Add "FLAIR": Applying AI in FAIR Data Principles
The concept is to evolve FAIR into FLAIR by integrating Learning, making AI a native component of data handling and processing.

Lately, I've been thinking out loud (as one does) about the way we handle data and how AI is becoming such a natural part of our day-to-day operations. It feels like every process, every tool, and every decision is now adapting AI. So, it got me thinking—why not apply that same evolution to our data principles?
The well known data principle, FAIR — Findable, Accessible, Interoperable, Reusable
We’ve all been working with FAIR principles for a while now and they've served us well. But as we dive deeper into this AI-driven world, it's probably time to give these principles an upgrade. And that’s where I propose "FLAIR".
FLAIR - Findable, Learnable, Accessible, Interoperable, Reusable
FLAIR adds AI into the mix, making it a natural part of how we manage data. Here's how it would change things:
- Findable: When a new data request is made, the system should ensure that the required data can be easily located. This could involve searching across metadata catalogs or registries where data assets are indexed and tagged with relevant metadata to allow for easier discovery. AI-enhanced systems can autonomously surface relevant data, offering advanced recommendations beyond just metadata searches.

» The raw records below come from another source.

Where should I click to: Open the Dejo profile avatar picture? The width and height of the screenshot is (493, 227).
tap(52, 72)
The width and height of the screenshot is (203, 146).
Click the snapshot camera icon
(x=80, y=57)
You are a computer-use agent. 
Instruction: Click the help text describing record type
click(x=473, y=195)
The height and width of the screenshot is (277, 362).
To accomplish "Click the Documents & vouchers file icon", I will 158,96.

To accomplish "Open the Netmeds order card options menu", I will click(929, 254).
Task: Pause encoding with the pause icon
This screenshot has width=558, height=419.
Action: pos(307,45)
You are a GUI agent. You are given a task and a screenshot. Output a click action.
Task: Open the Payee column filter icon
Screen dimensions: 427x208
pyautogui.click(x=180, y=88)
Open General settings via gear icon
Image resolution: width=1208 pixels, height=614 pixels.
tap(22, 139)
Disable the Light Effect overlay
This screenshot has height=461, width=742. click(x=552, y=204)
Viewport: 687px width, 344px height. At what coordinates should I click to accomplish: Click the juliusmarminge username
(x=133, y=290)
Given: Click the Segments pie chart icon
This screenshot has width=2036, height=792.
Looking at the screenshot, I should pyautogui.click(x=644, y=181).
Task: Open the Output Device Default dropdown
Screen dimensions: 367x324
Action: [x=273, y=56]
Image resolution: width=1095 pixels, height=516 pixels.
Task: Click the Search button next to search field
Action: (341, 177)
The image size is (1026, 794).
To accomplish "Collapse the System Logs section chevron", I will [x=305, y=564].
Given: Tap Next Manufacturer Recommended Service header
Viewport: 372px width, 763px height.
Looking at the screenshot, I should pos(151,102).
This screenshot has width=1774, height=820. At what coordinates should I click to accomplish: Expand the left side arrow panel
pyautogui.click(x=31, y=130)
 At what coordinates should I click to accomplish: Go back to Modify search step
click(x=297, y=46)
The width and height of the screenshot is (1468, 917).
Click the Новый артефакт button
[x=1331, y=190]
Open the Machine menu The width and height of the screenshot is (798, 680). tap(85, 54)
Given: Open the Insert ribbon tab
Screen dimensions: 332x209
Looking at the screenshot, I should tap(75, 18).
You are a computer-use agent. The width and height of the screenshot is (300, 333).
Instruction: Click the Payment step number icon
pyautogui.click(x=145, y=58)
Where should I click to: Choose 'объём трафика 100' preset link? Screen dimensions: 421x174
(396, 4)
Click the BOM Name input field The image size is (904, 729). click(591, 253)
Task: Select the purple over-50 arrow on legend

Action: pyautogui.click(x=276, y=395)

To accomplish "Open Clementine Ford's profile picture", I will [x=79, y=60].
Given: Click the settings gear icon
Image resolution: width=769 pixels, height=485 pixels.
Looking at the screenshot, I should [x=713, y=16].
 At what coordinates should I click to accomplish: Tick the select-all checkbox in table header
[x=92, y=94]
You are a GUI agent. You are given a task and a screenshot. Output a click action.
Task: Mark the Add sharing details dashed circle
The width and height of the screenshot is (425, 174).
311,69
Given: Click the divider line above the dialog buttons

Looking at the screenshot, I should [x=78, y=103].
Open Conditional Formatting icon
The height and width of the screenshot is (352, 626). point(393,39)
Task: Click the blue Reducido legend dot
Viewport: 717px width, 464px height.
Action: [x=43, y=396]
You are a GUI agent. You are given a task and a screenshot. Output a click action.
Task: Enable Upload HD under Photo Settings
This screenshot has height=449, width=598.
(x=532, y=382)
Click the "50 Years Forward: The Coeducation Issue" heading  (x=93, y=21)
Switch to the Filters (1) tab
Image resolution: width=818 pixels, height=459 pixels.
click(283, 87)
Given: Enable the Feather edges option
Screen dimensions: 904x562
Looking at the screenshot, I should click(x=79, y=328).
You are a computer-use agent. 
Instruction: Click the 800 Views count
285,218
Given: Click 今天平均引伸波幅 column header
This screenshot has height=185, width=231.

- Learnable: It focuses on preparing data in a way that is optimized for machine learning and AI applications. This involves data labeling and tagging so that AI models can effectively interpret and learn from it. The labelling and tagging can be performed by in-house staff, crowdsourcing, outsourcing, and programmatic labeling.
- Accessible: Once the requested data is located, the system should confirm whether the user has the appropriate access permissions based on the established protocols. If required, the system should facilitate the process of obtaining access in a secure and compliant manner, ensuring adherence to privacy regulations or user roles. Imagine accessing data through simple voice commands or intuitive chatbots. AI agents can make interacting with data feel effortless, even for non-technical folks(with proper authz & compliance).
- Interoperable: The requested data may need to come from multiple sources or systems, potentially in different formats. The FAIR principles ensure that data can be combined or transferred between systems without significant friction. Where at this layer the AI agents can easily handle complex integrations and data connections across systems, making sure everything works seamlessly together.
- Reusable : Data should be structured in a way that it allows others to reuse it in different contexts, such as for research replication or new analyses. AI doesn’t just help with reusability—it ensures data is reused in a way that’s responsible, considering privacy, ethics, and compliance automatically.
Consider data lakehouse to adapt the FLAIR principle, following will be the high level breakdown to understand further :

Credits: Above design is an influence & extension of of databricks article on FAIR.
This idea of FLAIR is a loud thinking, but I wanted to put it out there because it feels like the natural next step. As we go AI-native in everything else, it’s time to enhance FAIR with FLAIR and let AI help us handle data smarter and faster.